My first stint in sobriety, did not offer me what this round did. There were too many unhealthy people in my vicinity. The messaging was all wrong. I was too disconnected to know better, that I was disconnected. And nobody knew to say anything before it was too late to affect change.
Even if I did know that, the HOLE in my SOUL, was running the game at the very end …
When I got sober the second time, I was all alone, save the people in the SOBE room who took care of me. I had no friends, no family, no relationship.
I reflect on the year 2001 … I was numb through a national tragedy.
The opportunity to make One Final Move presented itself. I had nothing to loose and everything to gain. I made that move, and did not look back.
I got to Montreal, in April of 2002. In the buffer zone between the end of Winter and the beginning of Spring. During that first year of time, I was living alone, going to meetings, attending after care, and I stayed sober, by doing everything I was told to do without argument.
I had eight months of being able to experience my surroundings. The people in my life, then, kept me very busy and on a short leash. In the end, it took me about two years to fully integrate into Canada and find my footing.
I remember that I had time to breathe. You might not think that that is so important, but coming out of the scourge of AIDS and surviving, knowing how hard that was and how we held out collective breaths, hoping to live, because expectations were not very high, nor were the prognosis-es, realizing that I could breathe was very important.
I had come to the point that I was One, alive and Two, sober.
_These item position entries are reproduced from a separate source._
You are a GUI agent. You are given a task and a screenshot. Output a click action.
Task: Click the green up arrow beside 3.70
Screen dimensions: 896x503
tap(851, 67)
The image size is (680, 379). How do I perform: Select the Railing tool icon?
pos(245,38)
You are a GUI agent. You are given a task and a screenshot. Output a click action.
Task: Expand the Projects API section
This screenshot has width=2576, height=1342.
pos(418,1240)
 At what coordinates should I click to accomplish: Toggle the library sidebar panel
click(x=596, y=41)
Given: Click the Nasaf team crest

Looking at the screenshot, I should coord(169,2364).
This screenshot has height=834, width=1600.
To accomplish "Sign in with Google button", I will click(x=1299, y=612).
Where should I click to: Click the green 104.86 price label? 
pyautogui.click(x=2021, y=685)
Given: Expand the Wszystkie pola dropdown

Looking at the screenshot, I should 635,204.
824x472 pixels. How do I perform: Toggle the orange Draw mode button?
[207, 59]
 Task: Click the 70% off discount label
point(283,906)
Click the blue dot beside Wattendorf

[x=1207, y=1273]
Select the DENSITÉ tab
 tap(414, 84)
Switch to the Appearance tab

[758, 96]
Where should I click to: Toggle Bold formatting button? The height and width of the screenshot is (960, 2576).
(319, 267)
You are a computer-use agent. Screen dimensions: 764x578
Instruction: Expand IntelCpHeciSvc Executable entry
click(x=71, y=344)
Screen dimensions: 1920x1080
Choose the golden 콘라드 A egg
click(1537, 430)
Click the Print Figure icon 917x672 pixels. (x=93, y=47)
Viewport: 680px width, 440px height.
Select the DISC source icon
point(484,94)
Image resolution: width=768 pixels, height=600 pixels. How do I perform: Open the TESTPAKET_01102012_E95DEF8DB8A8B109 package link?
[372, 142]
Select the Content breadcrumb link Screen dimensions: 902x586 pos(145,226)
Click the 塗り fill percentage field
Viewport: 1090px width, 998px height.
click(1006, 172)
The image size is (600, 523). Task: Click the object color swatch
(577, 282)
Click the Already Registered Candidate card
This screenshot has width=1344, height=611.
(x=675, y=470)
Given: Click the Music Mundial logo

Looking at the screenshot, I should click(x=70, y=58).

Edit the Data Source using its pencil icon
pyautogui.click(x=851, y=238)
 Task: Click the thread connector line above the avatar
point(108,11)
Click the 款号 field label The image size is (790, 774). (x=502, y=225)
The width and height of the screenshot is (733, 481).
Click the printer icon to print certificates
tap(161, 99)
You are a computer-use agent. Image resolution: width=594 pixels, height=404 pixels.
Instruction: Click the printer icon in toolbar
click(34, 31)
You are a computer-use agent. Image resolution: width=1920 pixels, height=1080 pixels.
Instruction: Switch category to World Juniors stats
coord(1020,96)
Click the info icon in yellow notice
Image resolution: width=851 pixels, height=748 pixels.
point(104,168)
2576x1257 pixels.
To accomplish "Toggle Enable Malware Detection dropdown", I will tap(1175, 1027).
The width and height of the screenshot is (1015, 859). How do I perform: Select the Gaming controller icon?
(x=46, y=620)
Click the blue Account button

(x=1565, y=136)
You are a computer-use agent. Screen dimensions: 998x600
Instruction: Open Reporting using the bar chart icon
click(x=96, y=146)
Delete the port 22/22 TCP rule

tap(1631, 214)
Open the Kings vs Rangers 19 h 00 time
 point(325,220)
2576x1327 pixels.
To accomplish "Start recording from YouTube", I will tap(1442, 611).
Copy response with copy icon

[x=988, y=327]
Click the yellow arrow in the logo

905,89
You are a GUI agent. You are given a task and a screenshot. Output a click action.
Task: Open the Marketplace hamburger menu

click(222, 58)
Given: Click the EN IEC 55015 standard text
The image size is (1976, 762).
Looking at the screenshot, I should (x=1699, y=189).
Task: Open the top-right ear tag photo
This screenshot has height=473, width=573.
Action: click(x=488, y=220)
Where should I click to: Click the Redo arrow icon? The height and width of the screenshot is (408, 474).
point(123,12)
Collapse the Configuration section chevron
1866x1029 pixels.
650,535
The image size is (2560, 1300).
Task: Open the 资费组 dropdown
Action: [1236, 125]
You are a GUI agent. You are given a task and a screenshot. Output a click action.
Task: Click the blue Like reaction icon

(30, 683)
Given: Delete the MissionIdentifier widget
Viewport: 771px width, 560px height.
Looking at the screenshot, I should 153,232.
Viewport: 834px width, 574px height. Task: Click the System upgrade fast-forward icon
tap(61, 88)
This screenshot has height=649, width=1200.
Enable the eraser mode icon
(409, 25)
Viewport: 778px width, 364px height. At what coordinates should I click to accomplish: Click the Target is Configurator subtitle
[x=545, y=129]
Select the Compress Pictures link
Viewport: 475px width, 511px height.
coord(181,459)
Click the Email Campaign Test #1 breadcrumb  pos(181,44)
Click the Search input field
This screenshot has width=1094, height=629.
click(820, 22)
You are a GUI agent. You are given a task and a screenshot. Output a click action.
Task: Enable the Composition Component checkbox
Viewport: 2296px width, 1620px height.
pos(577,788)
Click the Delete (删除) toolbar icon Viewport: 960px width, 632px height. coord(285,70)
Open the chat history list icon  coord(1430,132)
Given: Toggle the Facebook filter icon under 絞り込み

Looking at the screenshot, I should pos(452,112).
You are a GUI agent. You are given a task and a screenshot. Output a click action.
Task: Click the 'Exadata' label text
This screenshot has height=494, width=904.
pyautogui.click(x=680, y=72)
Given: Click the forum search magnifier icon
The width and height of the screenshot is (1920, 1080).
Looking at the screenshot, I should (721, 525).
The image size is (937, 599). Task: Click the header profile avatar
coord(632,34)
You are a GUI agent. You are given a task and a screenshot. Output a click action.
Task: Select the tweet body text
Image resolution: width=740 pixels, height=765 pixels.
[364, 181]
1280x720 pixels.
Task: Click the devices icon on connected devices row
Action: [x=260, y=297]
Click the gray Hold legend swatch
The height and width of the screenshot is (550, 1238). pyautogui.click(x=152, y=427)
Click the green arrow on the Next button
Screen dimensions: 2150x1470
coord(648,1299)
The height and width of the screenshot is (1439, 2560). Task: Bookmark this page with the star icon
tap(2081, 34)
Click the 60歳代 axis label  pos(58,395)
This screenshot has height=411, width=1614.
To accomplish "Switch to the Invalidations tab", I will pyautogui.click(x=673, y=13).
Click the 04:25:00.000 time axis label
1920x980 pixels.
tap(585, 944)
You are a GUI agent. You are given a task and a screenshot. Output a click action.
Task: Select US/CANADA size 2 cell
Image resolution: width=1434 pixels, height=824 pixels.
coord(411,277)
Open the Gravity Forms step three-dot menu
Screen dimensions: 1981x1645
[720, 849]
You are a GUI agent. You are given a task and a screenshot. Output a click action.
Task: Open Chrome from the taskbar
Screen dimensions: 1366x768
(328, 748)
With those two markers out of the way, I could concentrate on living life for the first time in my life.
I was almost a year sober before I met my now husband. I had all the time in the world to get to know my world intimately and soberly. And by the time we did meet, I was ready for that portion of my life to flesh out.
The book says that the only thing that has to change in sobriety is Everything.
We see, right now, that people are feeling. In Open Community. I did not notice this until now, having spent the last year and a bit feeling, myself. But over the past few months, feelings have been on our dashboards for some time.
Spend enough time with your friends, and life happens.
My fifteenth year was, as I have said, the most emotional year I have experienced, since I got sober this time around. I’ve been “feeling in open community” and in the end, those people, whom I thought were my friends, punished me for feeling, openly.
I had not known a time where my shortcoming would be used against me by people who watched me crack under my emotions, and then say that they just could not be part of my life anymore.
Alcoholics and Addicts have very selective abilities. Many of them, placed me on a pedestal and it seemed to me, in the end, that I was supposed to be this “Vulcan type” hybrid a.l.a Spock. Not allowing myself to feel anything.
Because when I did feel and express myself “in open community” people ran for the hills screaming and yelling…
I just cannot wrap my head around they way my friends turned around and ostracized me.
But it is what it is. I’m involved in new meetings and a new social circle.
Living in a four season country, if you take the time, there is so much to look forward to. So much to see and so much to experience.
My favorite season is Fall.
That is the season where the most happens. Falling leaves are amazing. Fall is beautiful in a country where trees and green spaces matter.
It is a religious experience, the very first night it snows. I wait for that night to happen every year. The first snow for me, is Holy.
Had I stayed where I was, in Miami, in a 2 season state, Wet and Wetter … Living in the hole I was living in, alone, I would never have flourished the way I did here.
This last move had to work, and I did all the right things.
I would never go back to the life I had for any amount of money.
Coming up on my fifties soon, all I have is time. And I need to remember to appreciate every day, because I never know when this other shoe is going to drop.
Twenty three years later, nobody knows what is going to come, or what life is supposed to look like, so we are all playing the game very carefully.